The hand therapist is specially trained in making custom orthoses. He or she will work carefully to provide a perfect fit. Edges of the material will be smoothed, pressure points will be eliminated, and the hand therapist will ask if the orthosis feels comfortable. Once it begins to harden and a comfortable fit has been achieved, Velcro straps are added to keep it in place. You may be asked to practice putting it on and removing it after it is made to ensure you are doing it properly.
You will be asked to let the hand therapist know if it gets uncomfortable or becomes too tight or too loose at any time. If this happens, the hand therapist will make adjustments. You will also be given information and instructions on the name and purpose of your orthosis, the times you should wear it, when you should take it off (if at all), and ways to clean and care for it.
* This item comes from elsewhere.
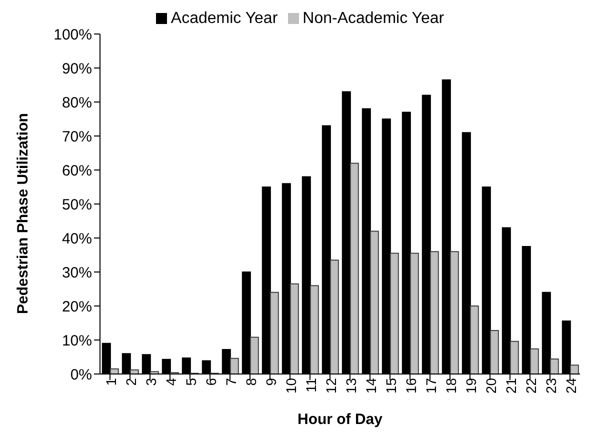 This screenshot has height=437, width=596. Describe the element at coordinates (370, 386) in the screenshot. I see `x-tick-label: 14` at that location.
It is important to follow these instructions carefully so that you can make healthy progress and keep your orthosis in good condition.
Your therapist and doctor will let you know how long you will need to wear the orthosis. While an orthosis can be the right decision for a period of time, there may come a time when you no longer need the support, protection, or correction. Your therapist and doctor may recommend that you wear it less frequently and then stop wearing it altogether. Following these instructions will help get you closer to reaching your goals.